Über 108 Millionen Euro - so viel gaben die drei geprüften Ministerien von 2019 bis 2021 für ihre Medienarbeit aus. 

Trotz des hohen Mitteleinsatzes "war nicht ausreichend gewährleistet, dass die verfassungsrechtlich vorgegebenen Gebarungsgrundsätze der Sparsamkeit, Wirtschaftlichkeit und Zweckmäßigkeit bei der Medienarbeit beachtet wurden", kritisiert der Rechnungshof in seinem neuen Bericht. Die Untersuchung betrifft das Bundeskanzleramts, das Finanz- und das Klimaschutzministeriums der türkis-grünen Regierung unter Sebastian Kurz (ÖVP) - und die beiden Übergangsregierungen nach dem Ibiza-Skandal.
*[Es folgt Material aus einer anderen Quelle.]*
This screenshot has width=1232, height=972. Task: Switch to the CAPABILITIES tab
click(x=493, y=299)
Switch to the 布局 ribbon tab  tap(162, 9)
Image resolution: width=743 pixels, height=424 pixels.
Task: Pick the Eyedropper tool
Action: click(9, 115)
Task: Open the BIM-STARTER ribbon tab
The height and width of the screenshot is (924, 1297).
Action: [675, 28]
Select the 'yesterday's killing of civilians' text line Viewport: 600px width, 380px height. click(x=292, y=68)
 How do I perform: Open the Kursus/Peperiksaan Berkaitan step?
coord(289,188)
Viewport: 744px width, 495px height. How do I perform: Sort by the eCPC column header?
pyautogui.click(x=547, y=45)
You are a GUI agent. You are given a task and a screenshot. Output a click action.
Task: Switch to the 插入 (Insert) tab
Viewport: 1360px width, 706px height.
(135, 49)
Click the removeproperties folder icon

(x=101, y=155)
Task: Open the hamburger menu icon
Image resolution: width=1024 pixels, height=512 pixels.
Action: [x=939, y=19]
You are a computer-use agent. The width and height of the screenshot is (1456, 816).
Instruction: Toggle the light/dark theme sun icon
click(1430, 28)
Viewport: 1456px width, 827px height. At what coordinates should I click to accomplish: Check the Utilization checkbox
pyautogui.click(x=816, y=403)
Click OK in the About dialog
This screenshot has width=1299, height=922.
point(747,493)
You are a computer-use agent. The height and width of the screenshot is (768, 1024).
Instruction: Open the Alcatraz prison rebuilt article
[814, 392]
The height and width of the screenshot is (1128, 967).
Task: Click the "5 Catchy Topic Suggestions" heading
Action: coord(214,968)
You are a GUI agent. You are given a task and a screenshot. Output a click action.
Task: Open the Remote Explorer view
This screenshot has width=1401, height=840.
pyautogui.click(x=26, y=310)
Zugunsten "parteinaher Medien"

Das Bundeskanzleramt und das Finanzministerium hätten außerdem Schaltpläne für Anzeigen zugunsten parteinaher Medien geändert. Zwar zogen die Ministerien spezialisierte Schaltagenturen heran, die von der Bundesbeschaffung GmbH beauftragt worden waren. Diese Agenturen erstellten Schaltpläne, in welchen Medien, in welchem Umfang und wann beziehungsweise wie lange eine Kampagne geschaltet wird. Doch laut Rechnungshof änderte das Bundeskanzleramt diese - unter Mitwirkung der Stabsstelle Medien - in mehreren Fällen ohne weitere Begründung auch zugunsten "parteinaher Medien".

Auch das Finanzministerium erweiterte mehrere von der Schaltagentur vorgeschlagene Schaltpläne. Es beauftragte zudem nachträgliche Buchungen in Magazinen, für die zunächst kein Budget vorgesehen worden war. Unter diesen Buchungen waren auch solche für parteinahe Medien. Eine Begründung dafür dokumentierte das Finanzministerium nicht.

Falter gestrichen, Volksblatt und Exxpress ergänzt

Der Rechnungshof führt auch Beispiele an: So wurde etwa einmal die Wochenzeitschrift "Falter" gestrichen und das "Oberösterreichisches Volksblatt" in den Schaltplan aufgenommen. Ein von der Agentur vorgeschlagener Schaltplan wurde mit dem Hinweis 'noch ohne dem besprochenen OÖ Volksblatt' dokumentiert; nachgereicht wurde der 'Kostenplan für die heute besprochene "Exxpress" Schaltung'. Zweimal sei die Bauernzeitung ergänzt worden, Schaltungen in "Presse" und "Standard" seien zugunsten "Krone" und "Heute" reduziert worden.

Das Finanzministerium erweiterte Schaltungen für parteinahe Medien wie "ab5zig" und "Wiraktiv"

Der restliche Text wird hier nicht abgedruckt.